La historia reciente de España debería servirnos de advertencia. Luis María Ansón reconoció públicamente la existencia de una estrategia de "acoso y derribo" contra el Gobierno de Felipe González. Aquellas declaraciones no las hizo un observador neutral ni un adversario político. Las hizo uno de los protagonistas de aquella época. Por eso me resulta difícil aceptar que determinadas dinámicas actuales sean consideradas imposibles o impensables.
Y precisamente por eso me llama la atención la actitud de Felipe González. Quien sufrió en primera persona campañas de desgaste político y mediático que marcaron una etapa de nuestra democracia y que se ha convertido con el tiempo en una de las voces más críticas con gobiernos encabezados por su propio partido. Es una paradoja que no deja de sorprenderme.
Tal vez el problema no sea la falta de memoria. Tal vez sea la existencia de una memoria selectiva.
Hay otra cuestión que tampoco consigo ignorar: la sensación de que existe una justicia a distintas velocidades. Mientras algunos procedimientos parecen avanzar a toda máquina, otros permanecen durante años, incluso durante más de una década, sin resoluciones definitivas ni avances significativos.
No afirmo que exista una explicación única para ello. Cada procedimiento tiene sus propias complejidades. Pero entiendo perfectamente que muchos ciudadanos se pregunten por qué unos asuntos corren y otros caminan. La justicia no solo debe ser imparcial; también debe parecerlo.
Y cuando la percepción de desigualdad se instala en la opinión pública, la confianza en las instituciones se resiente.
No escribo estas líneas para defender a ningún político concreto ni para justificar ninguna conducta irregular. Quien haya cometido delitos debe responder ante la justicia. Sin excepciones.

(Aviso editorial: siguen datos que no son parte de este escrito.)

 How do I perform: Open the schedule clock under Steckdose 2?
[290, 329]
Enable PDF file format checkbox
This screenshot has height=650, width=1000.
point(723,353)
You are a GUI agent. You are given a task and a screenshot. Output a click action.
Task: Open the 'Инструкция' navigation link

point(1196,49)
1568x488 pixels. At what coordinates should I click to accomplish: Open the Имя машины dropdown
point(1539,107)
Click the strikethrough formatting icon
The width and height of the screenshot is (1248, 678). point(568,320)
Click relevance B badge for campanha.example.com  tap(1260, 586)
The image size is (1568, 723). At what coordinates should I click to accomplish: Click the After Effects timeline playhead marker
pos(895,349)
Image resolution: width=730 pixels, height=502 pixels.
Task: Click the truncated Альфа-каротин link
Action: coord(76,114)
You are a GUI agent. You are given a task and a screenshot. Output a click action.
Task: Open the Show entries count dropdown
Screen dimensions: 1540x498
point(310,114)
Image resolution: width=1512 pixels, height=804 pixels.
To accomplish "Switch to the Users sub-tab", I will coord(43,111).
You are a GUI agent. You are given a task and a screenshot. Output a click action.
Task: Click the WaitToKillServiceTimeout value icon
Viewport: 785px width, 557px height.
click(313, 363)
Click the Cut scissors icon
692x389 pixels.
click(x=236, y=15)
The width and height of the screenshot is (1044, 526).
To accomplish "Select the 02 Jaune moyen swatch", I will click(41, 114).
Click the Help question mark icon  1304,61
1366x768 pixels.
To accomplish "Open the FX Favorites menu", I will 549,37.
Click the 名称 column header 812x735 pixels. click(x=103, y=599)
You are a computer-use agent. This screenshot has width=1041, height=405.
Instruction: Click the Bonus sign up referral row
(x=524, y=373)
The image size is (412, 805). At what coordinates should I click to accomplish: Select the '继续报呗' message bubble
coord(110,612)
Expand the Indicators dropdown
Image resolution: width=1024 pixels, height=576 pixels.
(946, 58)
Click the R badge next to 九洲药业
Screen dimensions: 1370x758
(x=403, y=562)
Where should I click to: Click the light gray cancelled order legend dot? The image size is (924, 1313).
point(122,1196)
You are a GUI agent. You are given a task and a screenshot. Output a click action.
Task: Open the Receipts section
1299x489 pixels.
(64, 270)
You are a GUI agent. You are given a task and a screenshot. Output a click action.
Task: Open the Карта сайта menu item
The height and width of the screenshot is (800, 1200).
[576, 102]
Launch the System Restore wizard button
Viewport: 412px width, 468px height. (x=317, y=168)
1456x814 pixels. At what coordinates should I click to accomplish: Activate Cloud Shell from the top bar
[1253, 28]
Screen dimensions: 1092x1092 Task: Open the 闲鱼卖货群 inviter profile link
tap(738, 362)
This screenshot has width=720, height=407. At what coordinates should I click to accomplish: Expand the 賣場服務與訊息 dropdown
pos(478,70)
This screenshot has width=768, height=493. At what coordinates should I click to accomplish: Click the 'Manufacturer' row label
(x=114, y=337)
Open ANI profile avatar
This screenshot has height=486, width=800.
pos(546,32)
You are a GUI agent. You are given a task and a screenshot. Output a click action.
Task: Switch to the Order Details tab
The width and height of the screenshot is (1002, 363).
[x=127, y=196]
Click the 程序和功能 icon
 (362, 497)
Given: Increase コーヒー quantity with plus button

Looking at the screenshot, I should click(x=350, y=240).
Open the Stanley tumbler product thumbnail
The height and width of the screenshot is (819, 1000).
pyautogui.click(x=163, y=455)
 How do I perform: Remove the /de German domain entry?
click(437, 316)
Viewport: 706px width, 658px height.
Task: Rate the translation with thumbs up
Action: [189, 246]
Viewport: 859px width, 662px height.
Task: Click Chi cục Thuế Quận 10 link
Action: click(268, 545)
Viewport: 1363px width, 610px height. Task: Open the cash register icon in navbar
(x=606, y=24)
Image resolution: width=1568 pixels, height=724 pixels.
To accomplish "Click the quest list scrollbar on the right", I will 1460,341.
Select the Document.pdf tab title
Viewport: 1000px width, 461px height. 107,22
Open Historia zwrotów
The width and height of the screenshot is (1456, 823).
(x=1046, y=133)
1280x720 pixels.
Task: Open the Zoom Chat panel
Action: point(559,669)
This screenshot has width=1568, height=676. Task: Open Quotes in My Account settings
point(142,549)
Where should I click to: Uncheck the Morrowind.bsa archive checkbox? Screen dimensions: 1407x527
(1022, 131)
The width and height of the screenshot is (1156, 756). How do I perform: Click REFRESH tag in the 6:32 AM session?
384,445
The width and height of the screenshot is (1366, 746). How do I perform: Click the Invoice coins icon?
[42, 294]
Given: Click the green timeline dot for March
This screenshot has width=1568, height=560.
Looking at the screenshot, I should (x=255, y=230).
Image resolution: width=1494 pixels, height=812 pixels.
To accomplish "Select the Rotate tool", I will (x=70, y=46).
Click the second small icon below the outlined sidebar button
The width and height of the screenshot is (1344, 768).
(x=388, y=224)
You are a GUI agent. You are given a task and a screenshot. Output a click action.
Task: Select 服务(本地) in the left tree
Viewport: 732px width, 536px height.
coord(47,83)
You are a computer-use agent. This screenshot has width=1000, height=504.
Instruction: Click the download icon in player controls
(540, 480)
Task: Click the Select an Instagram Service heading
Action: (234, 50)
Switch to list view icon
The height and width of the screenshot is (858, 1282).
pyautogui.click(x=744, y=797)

Lo que me preocupa es otra cosa.
Me preocupa que estemos normalizando un sistema en el que las filtraciones sustituyen a las pruebas, los informes sustituyen a las sentencias, las tertulias sustituyen a los tribunales y el ruido mediático acaba condicionando el debate democrático.
Creo que deberíamos recuperar algo tan sencillo como el respeto a la función de cada institución.
Los periodistas están para informar, no para juzgar.
Los jueces están para juzgar, no para hacer política.
Los policías están para investigar, no para condenar.
Y los políticos están para gobernar y responder ante los ciudadanos en las urnas.
Cuando cada uno cumple su papel, la democracia funciona.
Cuando los límites se difuminan y cada cual invade el terreno del otro, lo que termina deteriorándose no es un gobierno concreto ni un partido determinado. Lo que se deteriora es la confianza de los ciudadanos en las instituciones.
Y una democracia puede sobrevivir a muchas cosas. Pero difícilmente puede sobrevivir a la pérdida de confianza de sus propios ciudadanos.